Pixel coordinate grounding data

··········

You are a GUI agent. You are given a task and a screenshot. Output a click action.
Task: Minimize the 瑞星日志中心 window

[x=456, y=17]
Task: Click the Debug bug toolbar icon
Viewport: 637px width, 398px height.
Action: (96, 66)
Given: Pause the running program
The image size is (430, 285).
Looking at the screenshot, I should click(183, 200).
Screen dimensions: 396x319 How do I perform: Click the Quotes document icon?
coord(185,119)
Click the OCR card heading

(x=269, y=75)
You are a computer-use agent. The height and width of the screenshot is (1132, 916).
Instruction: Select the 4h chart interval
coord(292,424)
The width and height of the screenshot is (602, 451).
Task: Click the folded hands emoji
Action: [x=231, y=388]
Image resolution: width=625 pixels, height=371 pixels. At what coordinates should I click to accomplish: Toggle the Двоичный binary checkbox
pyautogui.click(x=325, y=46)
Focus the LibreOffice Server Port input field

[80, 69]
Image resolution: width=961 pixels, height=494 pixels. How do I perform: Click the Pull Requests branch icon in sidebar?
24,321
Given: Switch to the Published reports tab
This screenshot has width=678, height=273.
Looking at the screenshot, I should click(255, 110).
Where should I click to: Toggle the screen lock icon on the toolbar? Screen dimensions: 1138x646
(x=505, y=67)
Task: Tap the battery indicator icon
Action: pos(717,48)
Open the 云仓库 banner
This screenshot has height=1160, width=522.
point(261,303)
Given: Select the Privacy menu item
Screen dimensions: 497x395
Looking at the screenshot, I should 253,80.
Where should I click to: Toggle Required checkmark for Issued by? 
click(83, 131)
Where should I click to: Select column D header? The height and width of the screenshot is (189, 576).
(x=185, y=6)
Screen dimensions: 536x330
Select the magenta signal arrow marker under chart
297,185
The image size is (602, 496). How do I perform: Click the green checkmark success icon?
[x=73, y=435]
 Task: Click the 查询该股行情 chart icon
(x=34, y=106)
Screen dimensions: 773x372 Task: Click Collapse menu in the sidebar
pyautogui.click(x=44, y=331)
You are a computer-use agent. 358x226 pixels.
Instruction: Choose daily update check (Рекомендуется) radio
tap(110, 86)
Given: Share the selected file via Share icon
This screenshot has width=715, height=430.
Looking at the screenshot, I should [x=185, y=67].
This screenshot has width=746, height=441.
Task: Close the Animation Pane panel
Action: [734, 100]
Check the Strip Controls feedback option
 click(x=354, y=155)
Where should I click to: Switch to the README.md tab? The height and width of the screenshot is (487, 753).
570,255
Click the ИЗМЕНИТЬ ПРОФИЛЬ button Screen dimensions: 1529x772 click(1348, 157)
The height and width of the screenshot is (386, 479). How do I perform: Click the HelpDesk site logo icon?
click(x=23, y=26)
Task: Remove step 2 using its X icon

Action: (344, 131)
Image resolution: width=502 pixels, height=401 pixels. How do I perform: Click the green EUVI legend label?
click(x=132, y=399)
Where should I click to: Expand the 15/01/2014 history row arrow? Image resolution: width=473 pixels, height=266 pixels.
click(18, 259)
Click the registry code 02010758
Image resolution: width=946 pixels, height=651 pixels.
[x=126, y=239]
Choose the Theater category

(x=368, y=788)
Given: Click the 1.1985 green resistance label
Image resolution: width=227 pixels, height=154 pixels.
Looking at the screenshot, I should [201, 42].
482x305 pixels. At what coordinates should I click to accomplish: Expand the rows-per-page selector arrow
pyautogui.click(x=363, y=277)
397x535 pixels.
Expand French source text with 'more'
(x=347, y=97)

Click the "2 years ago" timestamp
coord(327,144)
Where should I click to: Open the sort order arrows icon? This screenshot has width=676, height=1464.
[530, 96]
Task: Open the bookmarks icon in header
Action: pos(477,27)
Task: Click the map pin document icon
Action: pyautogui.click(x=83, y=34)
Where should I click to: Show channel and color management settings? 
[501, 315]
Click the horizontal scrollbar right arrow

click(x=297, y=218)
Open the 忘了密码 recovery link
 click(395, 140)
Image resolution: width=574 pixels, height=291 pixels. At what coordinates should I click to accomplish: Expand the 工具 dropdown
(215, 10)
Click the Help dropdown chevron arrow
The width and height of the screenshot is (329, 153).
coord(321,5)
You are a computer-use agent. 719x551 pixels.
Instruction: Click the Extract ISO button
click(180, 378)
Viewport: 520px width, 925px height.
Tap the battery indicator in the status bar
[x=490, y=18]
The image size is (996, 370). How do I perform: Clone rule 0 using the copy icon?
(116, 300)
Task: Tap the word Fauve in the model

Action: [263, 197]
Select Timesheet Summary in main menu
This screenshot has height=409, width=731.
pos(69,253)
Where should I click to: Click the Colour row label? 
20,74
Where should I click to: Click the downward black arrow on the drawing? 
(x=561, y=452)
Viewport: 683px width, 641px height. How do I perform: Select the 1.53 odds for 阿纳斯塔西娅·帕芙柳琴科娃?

··········

Exercise directions ::
Filter these records, keeping every line where the word "computer" occurs.

Problem solution ::
You are a computer-use agent. The height and width of the screenshot is (1132, 916).
You are a computer-use agent. 358x226 pixels.
You are a computer-use agent. 719x551 pixels.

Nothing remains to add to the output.